Figure 1. Impact of different salinity levels (0, 50, and 100 mM NaCl) on biomass and growth of ‘Oliana’ and ‘Lecciana’ olive cultivars, measured at 15, 30, and 45 days after treatment (DAT). Measurements include (A) above-ground fresh biomass, (B) below-ground fresh biomass, (C) number of lateral shoots, and (D) lateral shoot length. Significant differences (p < 0.05) are indicated by different letters according to Tukey’s HSD, while bars represent the standard error. Two-way ANOVA-based p-values for treatment, cultivar, and their interaction are shown in (E) with significant values in bold.
The treatments showed no significant differences for number of lateral shoots; however, cultivar differences were significant at 30 and 45 DAT and the interaction between NaCl × Cultivar was also significant at 30 DAT only. Whereas NaCl treatments affected the length of lateral shoots at 30 and 45 DAT, and cultivars differed significantly at each time point (15, 30, and 45 DAT). The percentage reduction recorded for length of lateral shoots was 38% in ‘Oliana’ and 31% in ‘Lecciana’ cultivar (Figures 1C, D).
3.2 Chlorophyll contents of olive tree cultivars under salt stress
Salt treatments negatively affected the Chl contents relative to control group. In ‘Oliana’ Chl a, Chl b and total Chls decreased by 27%, 22%, and 26% respectively, while in ‘Lecciana’, only total Chls were decreased by 30%. However, ANOVA results revealed that no significant differences were recorded for the Chl a or b contents under the NaCl treatments, however both cultivars showed significant differences at 15 and 30 DAT (Figures 2A, B). NaCl treatments significantly affected the Chls levels at 45 DAT, however, the interaction (NaCl × Cultivar) was non-significant (Figure 2C).
Figure 2. Impact of different salinity levels (0, 50, and 100 mM NaCl) on chlorophyll content and fluorescence of ‘Oliana’ and ‘Lecciana’ olive cultivars, measured at 15, 30, and 45 days after treatment (DAT).

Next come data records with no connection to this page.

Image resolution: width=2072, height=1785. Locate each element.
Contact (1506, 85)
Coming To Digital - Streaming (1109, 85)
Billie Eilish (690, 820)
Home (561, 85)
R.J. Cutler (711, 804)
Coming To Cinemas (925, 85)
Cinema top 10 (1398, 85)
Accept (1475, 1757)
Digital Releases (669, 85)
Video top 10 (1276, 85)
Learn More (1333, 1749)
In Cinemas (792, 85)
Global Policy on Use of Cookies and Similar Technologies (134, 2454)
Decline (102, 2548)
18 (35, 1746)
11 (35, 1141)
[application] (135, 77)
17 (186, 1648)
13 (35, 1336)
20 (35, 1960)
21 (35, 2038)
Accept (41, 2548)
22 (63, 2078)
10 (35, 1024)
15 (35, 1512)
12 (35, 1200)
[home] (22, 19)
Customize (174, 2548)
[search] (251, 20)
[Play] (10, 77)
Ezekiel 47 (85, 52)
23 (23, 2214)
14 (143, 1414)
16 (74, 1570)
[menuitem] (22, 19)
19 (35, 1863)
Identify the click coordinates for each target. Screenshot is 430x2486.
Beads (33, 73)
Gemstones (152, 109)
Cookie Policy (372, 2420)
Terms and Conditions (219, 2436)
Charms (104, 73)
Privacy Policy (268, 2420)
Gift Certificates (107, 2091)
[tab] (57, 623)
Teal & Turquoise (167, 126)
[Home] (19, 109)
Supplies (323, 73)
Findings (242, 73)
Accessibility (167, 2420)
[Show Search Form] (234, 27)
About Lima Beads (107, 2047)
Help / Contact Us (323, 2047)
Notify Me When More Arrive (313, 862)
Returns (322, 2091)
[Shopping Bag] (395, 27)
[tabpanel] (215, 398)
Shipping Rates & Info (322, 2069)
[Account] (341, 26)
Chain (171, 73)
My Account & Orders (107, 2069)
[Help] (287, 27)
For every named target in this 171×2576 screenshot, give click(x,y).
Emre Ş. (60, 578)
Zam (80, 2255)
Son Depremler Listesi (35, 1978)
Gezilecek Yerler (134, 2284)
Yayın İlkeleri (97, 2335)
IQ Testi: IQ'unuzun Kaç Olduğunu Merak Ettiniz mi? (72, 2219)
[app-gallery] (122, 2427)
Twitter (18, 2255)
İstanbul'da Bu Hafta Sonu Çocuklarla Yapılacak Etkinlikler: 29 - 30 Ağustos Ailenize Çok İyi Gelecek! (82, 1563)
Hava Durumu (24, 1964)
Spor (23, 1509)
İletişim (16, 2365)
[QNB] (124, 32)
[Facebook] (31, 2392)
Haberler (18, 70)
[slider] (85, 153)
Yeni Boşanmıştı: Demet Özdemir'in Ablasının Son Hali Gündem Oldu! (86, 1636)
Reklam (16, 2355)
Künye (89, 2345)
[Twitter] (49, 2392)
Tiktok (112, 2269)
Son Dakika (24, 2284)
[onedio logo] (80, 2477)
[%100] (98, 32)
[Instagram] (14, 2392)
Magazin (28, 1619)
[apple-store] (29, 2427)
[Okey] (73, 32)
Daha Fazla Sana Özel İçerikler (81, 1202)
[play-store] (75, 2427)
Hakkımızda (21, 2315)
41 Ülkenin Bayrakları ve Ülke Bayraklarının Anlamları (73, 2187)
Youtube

Measurements include (A) chlorophyll a, (B) chlorophyll b, (C) total chlorophyll, and (D) Fv/Fm. Significant differences (p < 0.05) are indicated by different letters according to Tukey’s HSD, while bars represent the standard error. Two-way ANOVA-based p-values for treatment, cultivar, and their interaction are shown in (E) with significant values in bold.
NaCl treatments significantly affected the fluorescence (Fv/Fm) at all the timepoints (15, 30 and 45 DAT). A percentage decrease for Fv/Fm was recorded in both cultivars ‘Oliana’ and ‘Lecciana’ (10% and 11% respectively). However, cultivars ‘Oliana’ and ‘Lecciana’ did not show any significant differences, while the interaction between NaCl × Cultivar was significant only at 30 DAT (Figure 2D).
3.3 Physiological measurements of olive tree cultivars under salt stress
Physiological parameters (stomatal conductance, transpiration rate, intercellular CO2, and CO2 assimilation rate) were significantly affected by both salt treatments (50 mM and 100 mM) (Figure 3). In comparison to control group, a percentage decrease was recorded in both cultivars ‘Oliana’ and ‘Lecciana’ (66% and 75% respectively) for stomatal conductance. ANOVA results revealed that NaCl treatments significantly affected the stomatal conductance at all the three timepoints (15, 30 and 45 DAT), while the cultivars and the interaction between NaCl × Cultivar was not significant (Figures 3A, E). Similarly, NaCl treatments negatively affected the transpiration rate as compared to control treatment and a percentage reduction of 15% and 54% in ‘Oliana’ and ‘Lecciana’ respectively. In addition, ANOVA results showed significant differences at 0, 30 and 45 DAT while cultivars also showed significant differences only at 0 DAT (Figures 3B, E). Similarly, intercellular CO2 also showed a decrease of 22% and 23% in ‘Oliana’ and ‘Lecciana’ cultivars respectively as compared to control group. The ANOVA results revealed that salinity treatments significantly impacted the intercellular CO2 at all the timepoints (0, 15, 30, 45 DAT). Additionally, cultivars also showed significant differences at all time points (Figures 3C, E). CO2 assimilation rate decreased in salt-treated plants relative to the control, with reductions of 58% in ‘Oliana’ and 72% in ‘Lecciana’. NaCl treatments also significantly affected the CO2 assimilation rate at 15, 30 and 45 DAT while the interaction (NaCl × Cultivar) was non-significant (Figures 3D, E).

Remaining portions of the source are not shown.